In July 1935, I got my Gleaner stuck. It was a wet year and the Gleaner just could not take damp or long straw. Finally I had to hire Lloyd to finish cutting for me. In May 1936, I was in the junkyard and there was Lloyd’s Gleaner. He had traded it to an IHC dealer and the dealer had junked it. I bought it and used parts from it and parts from mine to make another machine. The header and separator from the 1927 had roller bearings, so I used them. I used the mounting irons, elevators, augers and bin from the 1926 Gleaner. Those made a machine that I mounted on an Irish Fordson. I had bought this tractor new in 1934 mounted on 11.25×24-inch rubber tires. A couple of years ago, I looked up the serial number of that tractor and discovered it was a 1931, not a 1934 model. Farmers were so short of money in the early 1930s they could not buy much machinery and the dealers had a three-year backlog.
A memorable harvest
In July 1936, I had worked for several days getting the Gleaner combine on the Fordson tractor and getting the machine into shape so there would be no trouble in the field. I had been cutting grain for four days and wanted to finish that day. We got things going after the dew dried. My brother-in-law, Ernest Wagner, was hauling loads to the granary with the team, Charlie and Pete, with a double box on a Model T chassis. It was an easy pull, so they would really step out. One combine bin full was the same as a load. So Ernest would go in to the granary, scoop it off and be back for the next bin full. Several members of the family were there that day. In the afternoon Irene and my sister, Aline, went out and took some photos. After that, things went to pieces.

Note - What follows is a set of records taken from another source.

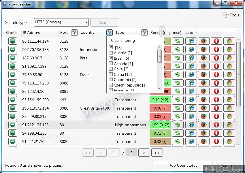The width and height of the screenshot is (245, 173).
Task: Open the Port column filter icon
Action: (x=74, y=33)
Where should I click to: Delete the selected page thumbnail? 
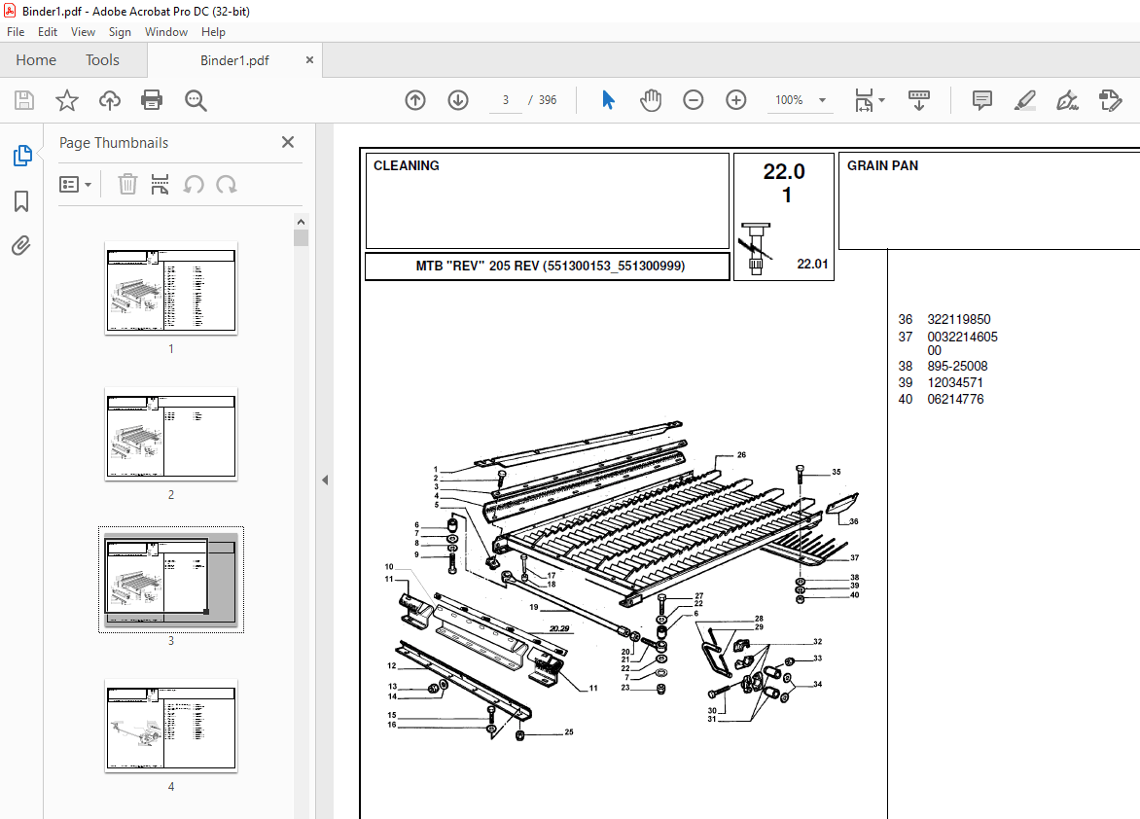(x=127, y=184)
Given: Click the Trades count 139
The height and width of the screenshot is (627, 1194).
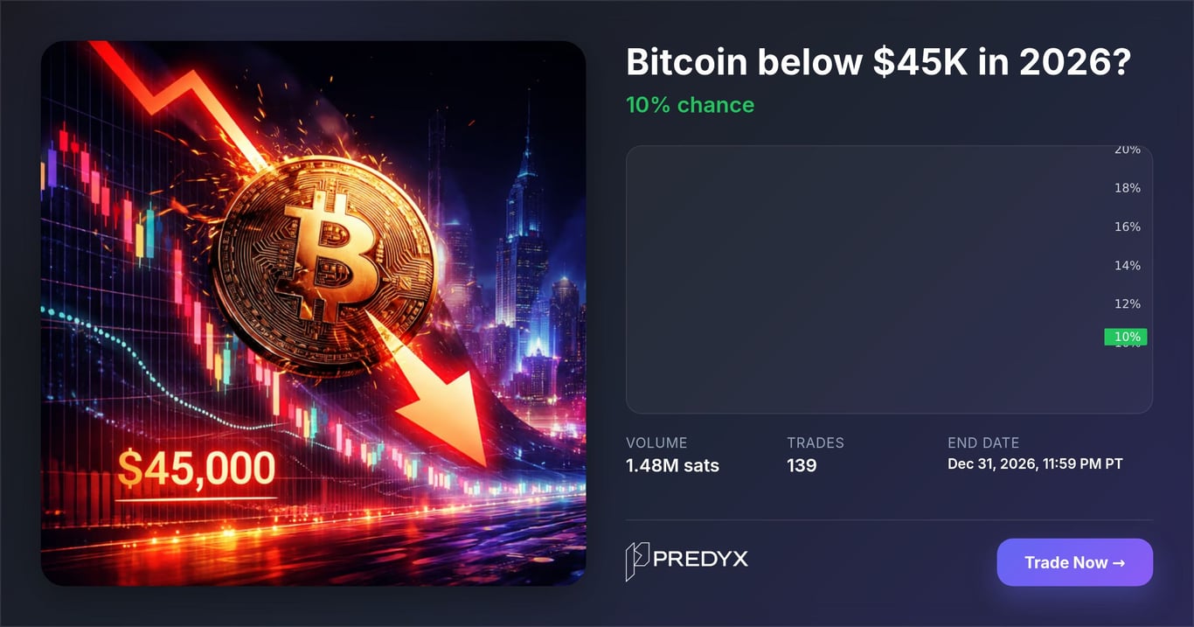Looking at the screenshot, I should click(802, 465).

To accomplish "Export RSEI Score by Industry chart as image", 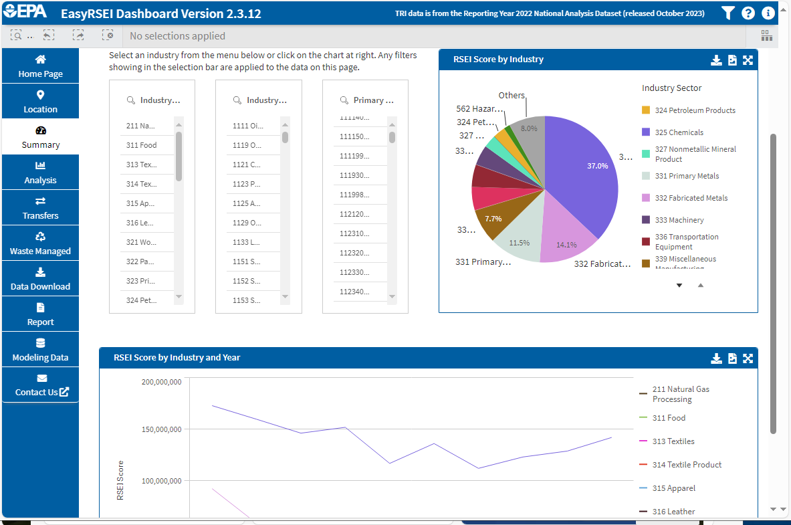I will 733,60.

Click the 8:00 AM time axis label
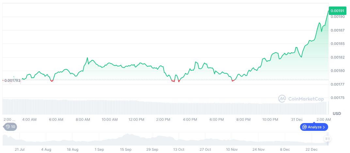(83, 119)
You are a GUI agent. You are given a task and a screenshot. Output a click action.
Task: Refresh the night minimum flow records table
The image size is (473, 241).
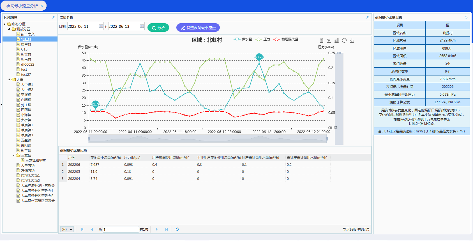tap(177, 229)
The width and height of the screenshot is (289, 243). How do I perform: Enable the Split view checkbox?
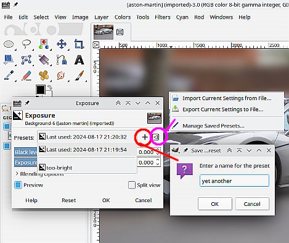[132, 185]
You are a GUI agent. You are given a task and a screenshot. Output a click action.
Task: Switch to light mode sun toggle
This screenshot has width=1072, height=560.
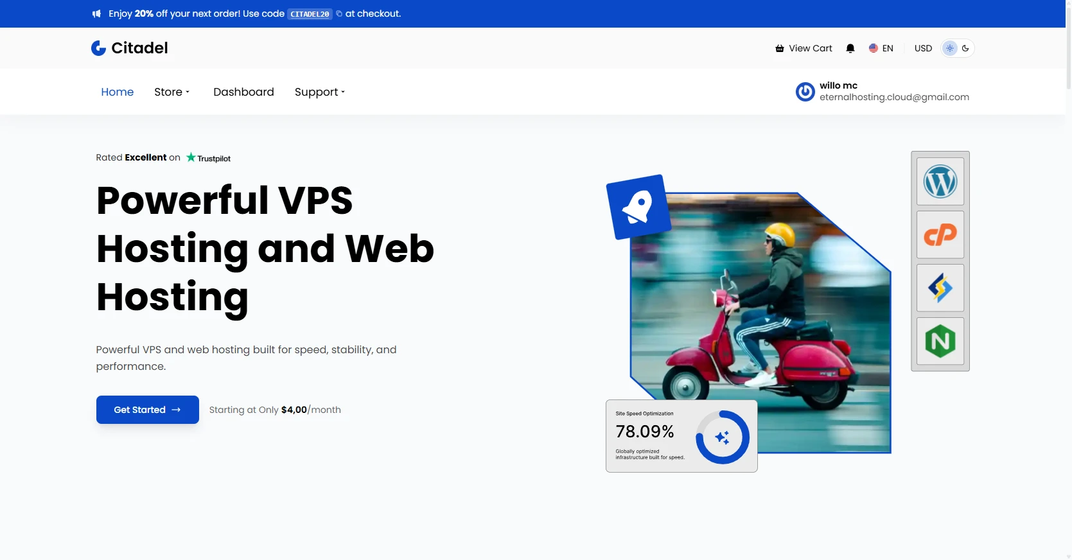(x=950, y=48)
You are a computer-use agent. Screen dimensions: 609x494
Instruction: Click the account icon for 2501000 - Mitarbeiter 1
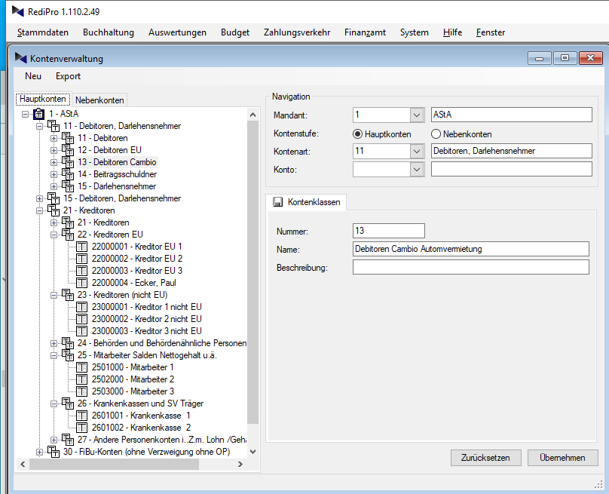tap(82, 367)
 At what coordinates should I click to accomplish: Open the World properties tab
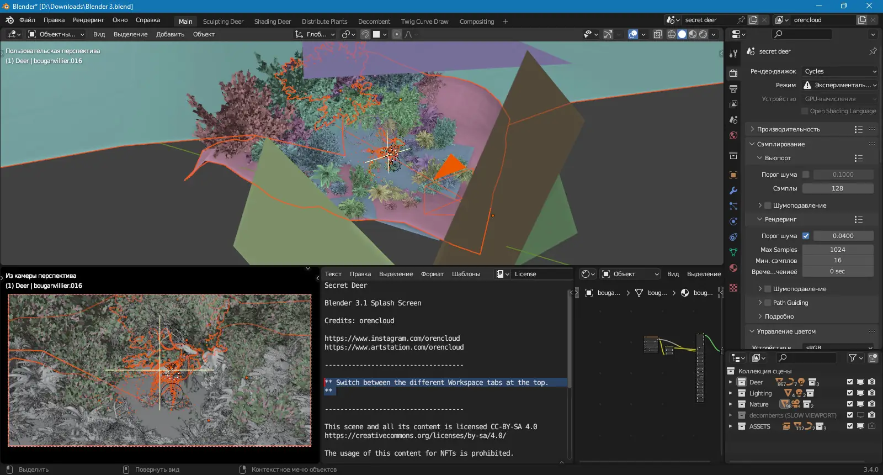click(733, 135)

My son, Richard, at 14 months old, was upstairs with my niece, Wanda Stout, five months his elder. Richard fell out of the upstairs window, 10 to 12 feet to the ground. So I came in from the field, leaving my youngest brother, Benjamin, who had been riding with me, to run the combine and keep harvest going. Irene and I took Richard to Washington to the hospital, where the doctor X-rayed his leg and diagnosed a green-stick fracture and put a cast on it. Coming home, we saw the combine sitting in the field. Eighteen-year-old Benji was practically in tears because something had broken on the combine and he couldn’t keep it going. But we did manage to finish the harvest that day.
I used my 1926-’27 Gleaner through 1938 and then bought an early Allis-Chalmers pull-type combine, used. It cut a 5-foot swath and had an elevator bin unload. The things I said while running around the machine, throwing off belts to unload the bin, would make another story. After sitting over 40 years in the dirt and weather of southeast Iowa, with hogs using it for a back scratcher and me using it for a ready supply of iron pieces, the Gleaner soon had little resemblance to its former beauty. But as we crept across Nebraska and Iowa in 1933, we thought we had a rare treasure. FC
Richard Stout lives in Washington, Iowa.